*** Input material ***
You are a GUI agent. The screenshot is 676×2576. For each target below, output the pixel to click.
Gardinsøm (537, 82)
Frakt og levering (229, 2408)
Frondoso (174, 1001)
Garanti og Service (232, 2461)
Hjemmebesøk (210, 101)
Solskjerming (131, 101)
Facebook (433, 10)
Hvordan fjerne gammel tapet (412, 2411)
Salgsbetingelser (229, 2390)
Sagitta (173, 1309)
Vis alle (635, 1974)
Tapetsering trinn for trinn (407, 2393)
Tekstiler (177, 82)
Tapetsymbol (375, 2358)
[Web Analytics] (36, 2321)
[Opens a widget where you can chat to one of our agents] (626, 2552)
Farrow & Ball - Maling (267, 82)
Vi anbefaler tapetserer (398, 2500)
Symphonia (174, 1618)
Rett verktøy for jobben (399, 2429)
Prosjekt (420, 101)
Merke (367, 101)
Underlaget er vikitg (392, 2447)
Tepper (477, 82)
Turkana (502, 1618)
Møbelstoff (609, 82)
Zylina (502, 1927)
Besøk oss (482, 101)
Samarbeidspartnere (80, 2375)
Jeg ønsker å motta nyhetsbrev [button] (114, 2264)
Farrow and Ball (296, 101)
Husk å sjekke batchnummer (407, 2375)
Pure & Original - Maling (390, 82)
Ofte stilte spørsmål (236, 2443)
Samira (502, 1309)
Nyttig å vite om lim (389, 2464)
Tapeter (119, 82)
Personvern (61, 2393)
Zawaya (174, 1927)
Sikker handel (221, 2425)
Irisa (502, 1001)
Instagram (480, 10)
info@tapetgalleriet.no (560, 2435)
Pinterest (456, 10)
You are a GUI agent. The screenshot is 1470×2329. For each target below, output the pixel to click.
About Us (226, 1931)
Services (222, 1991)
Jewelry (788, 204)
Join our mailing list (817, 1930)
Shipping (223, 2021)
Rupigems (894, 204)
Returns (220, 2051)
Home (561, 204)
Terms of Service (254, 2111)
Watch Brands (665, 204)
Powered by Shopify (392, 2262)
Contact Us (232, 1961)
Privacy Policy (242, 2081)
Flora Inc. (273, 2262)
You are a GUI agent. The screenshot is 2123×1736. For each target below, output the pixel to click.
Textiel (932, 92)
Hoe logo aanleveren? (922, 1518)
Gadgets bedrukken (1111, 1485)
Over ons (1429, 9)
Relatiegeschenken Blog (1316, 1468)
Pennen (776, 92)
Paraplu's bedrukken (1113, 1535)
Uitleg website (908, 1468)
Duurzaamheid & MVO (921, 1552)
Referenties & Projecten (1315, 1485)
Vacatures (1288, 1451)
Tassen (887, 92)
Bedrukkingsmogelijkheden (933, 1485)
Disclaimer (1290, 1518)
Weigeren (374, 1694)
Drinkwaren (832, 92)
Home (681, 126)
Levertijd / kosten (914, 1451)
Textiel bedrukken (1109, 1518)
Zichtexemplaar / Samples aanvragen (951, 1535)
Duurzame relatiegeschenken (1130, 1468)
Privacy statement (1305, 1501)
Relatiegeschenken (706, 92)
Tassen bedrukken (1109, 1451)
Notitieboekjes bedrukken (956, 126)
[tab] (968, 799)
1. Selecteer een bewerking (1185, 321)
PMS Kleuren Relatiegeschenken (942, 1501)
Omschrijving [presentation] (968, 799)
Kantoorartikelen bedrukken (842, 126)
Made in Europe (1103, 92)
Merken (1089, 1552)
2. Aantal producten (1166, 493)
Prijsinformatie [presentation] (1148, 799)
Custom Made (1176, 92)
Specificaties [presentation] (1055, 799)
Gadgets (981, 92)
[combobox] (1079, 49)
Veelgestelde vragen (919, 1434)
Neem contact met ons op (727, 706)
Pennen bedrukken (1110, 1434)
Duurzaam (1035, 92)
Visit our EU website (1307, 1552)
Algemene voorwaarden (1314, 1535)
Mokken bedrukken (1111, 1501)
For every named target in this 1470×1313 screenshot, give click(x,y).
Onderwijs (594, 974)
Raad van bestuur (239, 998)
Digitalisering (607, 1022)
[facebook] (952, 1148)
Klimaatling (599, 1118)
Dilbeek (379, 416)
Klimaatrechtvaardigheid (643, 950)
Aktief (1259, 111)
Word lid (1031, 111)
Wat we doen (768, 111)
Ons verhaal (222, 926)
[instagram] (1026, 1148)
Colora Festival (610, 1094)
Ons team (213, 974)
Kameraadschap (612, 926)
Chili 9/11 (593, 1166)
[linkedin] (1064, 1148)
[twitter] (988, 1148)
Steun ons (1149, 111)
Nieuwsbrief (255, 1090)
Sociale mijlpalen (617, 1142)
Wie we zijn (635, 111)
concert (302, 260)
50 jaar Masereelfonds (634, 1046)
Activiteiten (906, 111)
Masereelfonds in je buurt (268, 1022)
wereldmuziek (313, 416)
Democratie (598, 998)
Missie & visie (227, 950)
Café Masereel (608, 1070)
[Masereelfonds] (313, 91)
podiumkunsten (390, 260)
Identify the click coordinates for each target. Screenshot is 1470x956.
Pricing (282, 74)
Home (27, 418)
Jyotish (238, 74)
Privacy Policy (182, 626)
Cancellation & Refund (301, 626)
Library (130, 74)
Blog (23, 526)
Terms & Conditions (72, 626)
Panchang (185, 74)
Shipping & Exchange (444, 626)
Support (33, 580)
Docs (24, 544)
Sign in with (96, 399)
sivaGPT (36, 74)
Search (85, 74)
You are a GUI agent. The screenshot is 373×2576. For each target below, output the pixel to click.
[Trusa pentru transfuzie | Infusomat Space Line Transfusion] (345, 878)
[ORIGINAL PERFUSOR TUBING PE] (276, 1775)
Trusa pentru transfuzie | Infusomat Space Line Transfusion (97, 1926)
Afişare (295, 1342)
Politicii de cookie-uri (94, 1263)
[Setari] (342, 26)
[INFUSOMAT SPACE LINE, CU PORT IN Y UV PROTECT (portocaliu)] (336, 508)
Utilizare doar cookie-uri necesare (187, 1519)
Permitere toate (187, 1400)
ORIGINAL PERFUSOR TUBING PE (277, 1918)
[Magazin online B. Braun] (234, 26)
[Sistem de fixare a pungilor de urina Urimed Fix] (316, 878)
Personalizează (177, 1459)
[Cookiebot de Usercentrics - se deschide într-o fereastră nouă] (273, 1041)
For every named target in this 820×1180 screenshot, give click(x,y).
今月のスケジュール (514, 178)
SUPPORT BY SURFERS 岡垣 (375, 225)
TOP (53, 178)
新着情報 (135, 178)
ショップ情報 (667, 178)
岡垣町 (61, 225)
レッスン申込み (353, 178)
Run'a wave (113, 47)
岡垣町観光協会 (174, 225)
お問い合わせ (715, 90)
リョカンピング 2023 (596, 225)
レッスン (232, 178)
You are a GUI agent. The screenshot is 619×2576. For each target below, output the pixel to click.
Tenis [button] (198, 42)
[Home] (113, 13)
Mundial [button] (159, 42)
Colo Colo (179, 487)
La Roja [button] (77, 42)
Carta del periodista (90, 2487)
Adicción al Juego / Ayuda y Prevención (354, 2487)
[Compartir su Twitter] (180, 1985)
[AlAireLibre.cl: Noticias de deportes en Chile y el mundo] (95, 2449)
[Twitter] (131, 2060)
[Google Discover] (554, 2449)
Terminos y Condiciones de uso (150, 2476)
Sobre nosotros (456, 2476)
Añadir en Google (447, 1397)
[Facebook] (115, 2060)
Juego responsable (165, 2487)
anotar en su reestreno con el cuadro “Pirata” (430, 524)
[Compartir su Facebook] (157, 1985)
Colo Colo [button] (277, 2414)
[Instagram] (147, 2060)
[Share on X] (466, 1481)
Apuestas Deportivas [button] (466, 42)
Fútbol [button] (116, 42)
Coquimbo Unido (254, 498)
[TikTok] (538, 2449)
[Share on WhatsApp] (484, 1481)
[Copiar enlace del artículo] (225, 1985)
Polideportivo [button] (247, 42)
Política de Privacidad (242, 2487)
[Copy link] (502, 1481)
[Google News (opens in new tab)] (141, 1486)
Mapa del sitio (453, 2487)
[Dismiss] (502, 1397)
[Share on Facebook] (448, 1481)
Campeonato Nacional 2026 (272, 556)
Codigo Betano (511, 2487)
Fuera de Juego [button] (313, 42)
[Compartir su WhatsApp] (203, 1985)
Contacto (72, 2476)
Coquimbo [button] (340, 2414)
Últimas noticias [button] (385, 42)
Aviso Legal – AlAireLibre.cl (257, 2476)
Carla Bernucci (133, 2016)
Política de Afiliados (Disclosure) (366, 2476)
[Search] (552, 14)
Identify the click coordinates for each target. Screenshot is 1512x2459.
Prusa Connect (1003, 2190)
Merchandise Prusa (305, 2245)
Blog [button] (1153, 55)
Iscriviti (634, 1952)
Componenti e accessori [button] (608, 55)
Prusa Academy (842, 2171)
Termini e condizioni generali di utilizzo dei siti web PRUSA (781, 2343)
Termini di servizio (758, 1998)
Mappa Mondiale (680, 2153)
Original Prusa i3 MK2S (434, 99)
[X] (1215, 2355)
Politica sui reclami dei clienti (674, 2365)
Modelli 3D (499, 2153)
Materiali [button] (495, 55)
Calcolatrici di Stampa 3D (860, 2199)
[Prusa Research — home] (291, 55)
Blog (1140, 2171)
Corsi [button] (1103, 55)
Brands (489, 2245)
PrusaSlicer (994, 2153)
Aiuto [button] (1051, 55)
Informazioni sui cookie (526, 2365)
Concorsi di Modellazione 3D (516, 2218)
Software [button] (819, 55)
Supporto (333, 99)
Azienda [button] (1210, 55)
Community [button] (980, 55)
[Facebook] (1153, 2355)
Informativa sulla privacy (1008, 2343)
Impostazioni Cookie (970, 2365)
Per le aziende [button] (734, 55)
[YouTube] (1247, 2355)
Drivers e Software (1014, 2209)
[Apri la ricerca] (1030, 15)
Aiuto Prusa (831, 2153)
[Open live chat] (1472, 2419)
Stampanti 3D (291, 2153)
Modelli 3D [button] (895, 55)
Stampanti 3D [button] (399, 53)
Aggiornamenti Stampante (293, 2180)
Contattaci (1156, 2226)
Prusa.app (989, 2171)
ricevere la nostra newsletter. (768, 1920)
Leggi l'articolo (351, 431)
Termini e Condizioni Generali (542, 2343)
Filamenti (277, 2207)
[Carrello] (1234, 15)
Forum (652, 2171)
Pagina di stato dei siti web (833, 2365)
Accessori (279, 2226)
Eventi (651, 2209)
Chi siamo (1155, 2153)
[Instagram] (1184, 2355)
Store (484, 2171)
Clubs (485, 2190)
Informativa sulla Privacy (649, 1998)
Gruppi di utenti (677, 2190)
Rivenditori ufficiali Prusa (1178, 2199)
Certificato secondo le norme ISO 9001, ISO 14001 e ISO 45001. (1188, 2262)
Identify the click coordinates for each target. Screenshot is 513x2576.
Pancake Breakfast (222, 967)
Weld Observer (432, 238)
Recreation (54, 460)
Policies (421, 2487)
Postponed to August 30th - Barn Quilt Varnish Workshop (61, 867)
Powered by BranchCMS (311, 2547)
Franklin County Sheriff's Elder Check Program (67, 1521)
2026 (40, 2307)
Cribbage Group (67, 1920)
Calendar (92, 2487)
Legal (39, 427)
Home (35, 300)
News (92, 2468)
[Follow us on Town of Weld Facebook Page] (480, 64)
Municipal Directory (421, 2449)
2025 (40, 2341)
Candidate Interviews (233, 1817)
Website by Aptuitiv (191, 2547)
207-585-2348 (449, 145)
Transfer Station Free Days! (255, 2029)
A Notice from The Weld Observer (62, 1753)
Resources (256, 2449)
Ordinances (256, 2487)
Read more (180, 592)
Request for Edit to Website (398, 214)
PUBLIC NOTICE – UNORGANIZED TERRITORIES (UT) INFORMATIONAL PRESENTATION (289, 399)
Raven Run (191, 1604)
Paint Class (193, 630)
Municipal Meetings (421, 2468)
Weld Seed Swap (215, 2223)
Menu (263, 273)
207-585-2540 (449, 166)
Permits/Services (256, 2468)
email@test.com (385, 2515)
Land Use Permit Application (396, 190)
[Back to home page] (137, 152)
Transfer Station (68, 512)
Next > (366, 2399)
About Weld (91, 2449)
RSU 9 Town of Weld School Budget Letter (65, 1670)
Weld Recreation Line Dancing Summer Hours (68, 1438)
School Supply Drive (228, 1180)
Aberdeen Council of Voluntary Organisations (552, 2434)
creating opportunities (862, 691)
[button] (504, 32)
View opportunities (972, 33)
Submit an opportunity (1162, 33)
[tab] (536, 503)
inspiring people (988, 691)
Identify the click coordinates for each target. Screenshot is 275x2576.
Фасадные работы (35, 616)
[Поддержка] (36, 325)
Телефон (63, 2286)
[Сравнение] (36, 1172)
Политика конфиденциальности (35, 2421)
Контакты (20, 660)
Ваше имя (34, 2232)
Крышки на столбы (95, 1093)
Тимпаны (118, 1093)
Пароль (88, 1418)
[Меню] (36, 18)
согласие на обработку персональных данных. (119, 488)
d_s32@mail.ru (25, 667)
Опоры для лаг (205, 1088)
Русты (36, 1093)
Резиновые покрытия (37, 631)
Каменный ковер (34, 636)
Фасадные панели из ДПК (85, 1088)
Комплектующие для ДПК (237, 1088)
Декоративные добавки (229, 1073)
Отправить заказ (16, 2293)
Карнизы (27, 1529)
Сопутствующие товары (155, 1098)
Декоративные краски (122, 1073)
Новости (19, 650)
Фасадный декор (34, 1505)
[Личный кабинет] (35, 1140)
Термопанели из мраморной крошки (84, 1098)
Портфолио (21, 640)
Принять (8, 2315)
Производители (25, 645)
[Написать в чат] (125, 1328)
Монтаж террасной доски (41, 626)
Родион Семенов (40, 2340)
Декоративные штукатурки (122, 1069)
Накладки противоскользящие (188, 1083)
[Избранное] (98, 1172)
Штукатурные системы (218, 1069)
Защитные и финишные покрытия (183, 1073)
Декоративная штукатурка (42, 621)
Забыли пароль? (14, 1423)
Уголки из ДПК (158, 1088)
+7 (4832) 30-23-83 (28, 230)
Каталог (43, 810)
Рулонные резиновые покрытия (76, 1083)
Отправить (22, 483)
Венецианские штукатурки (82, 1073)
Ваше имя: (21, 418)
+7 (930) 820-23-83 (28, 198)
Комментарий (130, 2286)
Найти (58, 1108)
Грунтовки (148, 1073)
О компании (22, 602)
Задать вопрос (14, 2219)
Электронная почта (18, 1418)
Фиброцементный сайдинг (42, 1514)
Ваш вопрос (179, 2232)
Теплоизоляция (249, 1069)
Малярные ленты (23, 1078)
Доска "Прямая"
*** End of Input material ***
Problem to work on => Whenever a line in the data holds "WhatsApp", copy that line.

Exercise response =>
[Share on WhatsApp] (484, 1481)
[Compartir su WhatsApp] (203, 1985)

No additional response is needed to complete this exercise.